Interlisp / medley

The main repo for the Medley Interlisp project. Wiki, Issues are here. Other repositories include maiko (the VM implementation) and Interlisp.github.io (web site sources)
https://Interlisp.org
MIT License
369 stars 23 forks source link

TEDIT: add meta-d for man page, meta-o for ED open #1739

Open rmkaplan opened 1 month ago

rmkaplan commented 1 month ago

When seeing a Tedit document that has the names of Lisp items (function, variable, property...), typing meta-D should open up the corresponding DINFO man page, if any), typing meta-O should open up the current editor (SEDIT, or TTY editor). This would provide an experience consistent with Sedit.

masinter commented 1 month ago

who do you imatine would use this? What other fcilities would someone used to editing emacs or vscode need?

if you want SEdit-like behaior, how agout a (read0only) SEdit imageobject for history and SEE from filebrowser etc...

rmkaplan commented 1 month ago

I imagine using this a lot--in fact I already do. I use the filebrowser SEE command (and also the exec command ts (for "tedit-see" in ilispusers/TEDIT-PF-SEE) for scrollable examination of Lisp source files. And also the command tf instead of pf for scrollable examination of individual functions that I want to look at without actually corrupting my environment by loading their files just to view their definition in the editor.

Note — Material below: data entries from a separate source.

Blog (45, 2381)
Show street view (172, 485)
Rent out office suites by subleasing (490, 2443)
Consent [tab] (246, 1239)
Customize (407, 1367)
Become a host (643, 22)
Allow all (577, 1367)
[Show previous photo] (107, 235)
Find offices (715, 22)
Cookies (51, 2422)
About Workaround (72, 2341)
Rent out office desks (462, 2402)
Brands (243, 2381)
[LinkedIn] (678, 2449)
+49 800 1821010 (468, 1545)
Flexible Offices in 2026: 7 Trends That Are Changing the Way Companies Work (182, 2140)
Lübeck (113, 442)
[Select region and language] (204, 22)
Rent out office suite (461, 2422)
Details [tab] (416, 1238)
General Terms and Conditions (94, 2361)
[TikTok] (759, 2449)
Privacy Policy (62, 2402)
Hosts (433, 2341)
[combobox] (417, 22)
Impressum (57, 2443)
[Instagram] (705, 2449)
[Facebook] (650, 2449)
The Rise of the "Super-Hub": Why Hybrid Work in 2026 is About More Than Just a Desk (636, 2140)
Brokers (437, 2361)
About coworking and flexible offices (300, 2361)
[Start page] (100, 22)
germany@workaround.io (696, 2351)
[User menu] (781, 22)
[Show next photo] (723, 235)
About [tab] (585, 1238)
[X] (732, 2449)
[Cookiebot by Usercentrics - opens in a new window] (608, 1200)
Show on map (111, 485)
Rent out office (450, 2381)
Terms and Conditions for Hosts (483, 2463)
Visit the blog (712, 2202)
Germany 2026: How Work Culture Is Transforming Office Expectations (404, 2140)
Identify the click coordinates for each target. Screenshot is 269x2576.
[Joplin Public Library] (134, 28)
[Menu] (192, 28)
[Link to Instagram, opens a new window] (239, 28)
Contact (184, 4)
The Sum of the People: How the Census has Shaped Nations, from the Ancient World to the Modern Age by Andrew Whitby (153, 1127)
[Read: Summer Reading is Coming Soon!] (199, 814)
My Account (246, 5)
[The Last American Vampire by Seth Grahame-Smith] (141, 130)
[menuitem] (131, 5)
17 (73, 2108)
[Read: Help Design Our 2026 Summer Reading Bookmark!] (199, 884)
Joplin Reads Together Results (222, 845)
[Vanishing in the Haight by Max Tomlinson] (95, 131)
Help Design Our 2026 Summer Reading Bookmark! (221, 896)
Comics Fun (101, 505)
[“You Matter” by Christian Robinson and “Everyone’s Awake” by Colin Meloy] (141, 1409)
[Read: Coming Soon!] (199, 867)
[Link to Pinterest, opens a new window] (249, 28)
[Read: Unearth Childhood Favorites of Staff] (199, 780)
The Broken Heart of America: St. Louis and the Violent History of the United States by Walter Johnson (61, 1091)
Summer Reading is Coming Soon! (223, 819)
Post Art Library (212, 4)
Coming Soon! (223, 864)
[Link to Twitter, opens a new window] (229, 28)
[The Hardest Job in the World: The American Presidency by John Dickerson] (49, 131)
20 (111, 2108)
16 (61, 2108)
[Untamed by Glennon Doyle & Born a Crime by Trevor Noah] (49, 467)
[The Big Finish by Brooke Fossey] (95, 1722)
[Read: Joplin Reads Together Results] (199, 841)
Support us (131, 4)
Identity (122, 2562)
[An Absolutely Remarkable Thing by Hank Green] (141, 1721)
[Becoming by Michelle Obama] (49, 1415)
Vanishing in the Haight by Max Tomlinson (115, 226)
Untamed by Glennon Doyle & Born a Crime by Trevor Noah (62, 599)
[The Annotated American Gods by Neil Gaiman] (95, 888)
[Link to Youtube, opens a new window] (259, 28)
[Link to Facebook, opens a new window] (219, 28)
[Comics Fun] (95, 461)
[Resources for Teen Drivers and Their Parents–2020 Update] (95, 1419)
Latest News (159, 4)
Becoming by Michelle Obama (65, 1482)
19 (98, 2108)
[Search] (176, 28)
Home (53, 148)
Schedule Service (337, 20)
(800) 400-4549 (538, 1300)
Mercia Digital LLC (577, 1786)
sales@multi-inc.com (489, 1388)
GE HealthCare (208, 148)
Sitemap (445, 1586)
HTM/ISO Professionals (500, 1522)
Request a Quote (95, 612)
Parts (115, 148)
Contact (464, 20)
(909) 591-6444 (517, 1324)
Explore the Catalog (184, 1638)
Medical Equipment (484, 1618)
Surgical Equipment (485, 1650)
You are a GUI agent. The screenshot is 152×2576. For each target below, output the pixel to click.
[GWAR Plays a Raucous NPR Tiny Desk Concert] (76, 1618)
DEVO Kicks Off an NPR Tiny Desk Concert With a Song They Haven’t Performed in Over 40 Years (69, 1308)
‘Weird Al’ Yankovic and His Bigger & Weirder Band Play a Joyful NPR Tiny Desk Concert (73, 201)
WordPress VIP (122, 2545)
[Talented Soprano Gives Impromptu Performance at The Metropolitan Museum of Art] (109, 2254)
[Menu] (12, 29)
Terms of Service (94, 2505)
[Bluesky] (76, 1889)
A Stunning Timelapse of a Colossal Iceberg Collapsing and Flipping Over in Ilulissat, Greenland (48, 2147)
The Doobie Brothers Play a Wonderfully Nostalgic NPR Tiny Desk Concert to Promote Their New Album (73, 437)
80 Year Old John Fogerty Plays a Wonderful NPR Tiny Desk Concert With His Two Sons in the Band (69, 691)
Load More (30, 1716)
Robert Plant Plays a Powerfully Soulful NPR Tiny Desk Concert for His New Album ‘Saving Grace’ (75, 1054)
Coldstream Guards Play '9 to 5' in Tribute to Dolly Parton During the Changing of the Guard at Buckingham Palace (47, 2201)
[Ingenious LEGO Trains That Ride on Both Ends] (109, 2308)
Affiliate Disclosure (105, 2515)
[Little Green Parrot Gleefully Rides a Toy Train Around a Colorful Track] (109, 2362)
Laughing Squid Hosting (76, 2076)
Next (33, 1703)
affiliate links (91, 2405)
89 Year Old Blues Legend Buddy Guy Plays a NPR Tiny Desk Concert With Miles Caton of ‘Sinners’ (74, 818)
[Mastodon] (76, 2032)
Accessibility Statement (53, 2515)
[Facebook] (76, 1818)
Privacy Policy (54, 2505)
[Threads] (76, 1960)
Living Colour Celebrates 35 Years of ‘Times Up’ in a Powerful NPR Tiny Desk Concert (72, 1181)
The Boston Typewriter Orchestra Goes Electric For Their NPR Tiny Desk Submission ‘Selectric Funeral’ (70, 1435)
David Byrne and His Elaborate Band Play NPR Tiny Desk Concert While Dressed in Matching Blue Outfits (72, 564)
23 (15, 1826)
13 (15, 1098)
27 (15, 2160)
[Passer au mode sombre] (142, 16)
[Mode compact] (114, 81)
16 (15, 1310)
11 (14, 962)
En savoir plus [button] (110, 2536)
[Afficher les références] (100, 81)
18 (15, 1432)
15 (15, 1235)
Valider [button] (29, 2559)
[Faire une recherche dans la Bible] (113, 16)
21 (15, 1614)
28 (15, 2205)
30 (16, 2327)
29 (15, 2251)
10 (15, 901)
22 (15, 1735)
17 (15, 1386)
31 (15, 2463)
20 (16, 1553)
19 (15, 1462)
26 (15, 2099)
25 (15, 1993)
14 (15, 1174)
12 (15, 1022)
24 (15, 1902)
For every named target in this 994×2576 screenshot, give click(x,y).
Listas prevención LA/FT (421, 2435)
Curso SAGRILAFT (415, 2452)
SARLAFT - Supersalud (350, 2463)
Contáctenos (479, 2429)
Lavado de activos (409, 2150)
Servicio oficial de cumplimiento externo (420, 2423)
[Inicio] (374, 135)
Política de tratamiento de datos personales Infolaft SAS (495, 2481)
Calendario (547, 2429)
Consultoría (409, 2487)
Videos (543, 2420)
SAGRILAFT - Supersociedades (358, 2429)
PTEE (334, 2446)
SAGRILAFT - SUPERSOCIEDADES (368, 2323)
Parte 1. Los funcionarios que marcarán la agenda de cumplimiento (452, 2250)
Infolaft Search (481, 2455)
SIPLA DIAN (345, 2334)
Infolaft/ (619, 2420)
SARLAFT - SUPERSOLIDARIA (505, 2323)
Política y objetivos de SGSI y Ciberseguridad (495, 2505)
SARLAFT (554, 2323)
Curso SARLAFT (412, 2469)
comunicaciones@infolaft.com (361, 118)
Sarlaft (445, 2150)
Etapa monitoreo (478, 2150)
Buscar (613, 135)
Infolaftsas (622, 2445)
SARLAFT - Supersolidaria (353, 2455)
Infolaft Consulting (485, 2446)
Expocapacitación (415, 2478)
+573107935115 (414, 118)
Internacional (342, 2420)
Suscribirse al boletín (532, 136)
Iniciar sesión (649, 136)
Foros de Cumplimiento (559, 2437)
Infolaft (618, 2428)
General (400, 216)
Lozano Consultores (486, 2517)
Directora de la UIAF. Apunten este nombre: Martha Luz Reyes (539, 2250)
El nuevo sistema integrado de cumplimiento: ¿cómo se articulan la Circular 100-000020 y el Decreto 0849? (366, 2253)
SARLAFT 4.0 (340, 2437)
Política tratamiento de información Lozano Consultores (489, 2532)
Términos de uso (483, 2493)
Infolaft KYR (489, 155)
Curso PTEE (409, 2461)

When looking at a piece of source code--or even when looking at the Tedit file that documents some code--this extension would make it easy to drill down (either man or ED) to get more information, with the same user-interface conventions as Sedit. The current alternative is to find an exec, partially type-in a command, and shift-select. Not very smooth.

This is not aimed at somebody who wants to edit the source files as text in some other environment (emacs , bbedit...). It's for someone working within the Medley environment who wants to easily get the additional information that our integrated environment can provide.

To put it another way, this is not about getting Sedit-like behavior, in terms of editing. It's about bridging between the textual representation of Lisp files and definitions and other system facilities.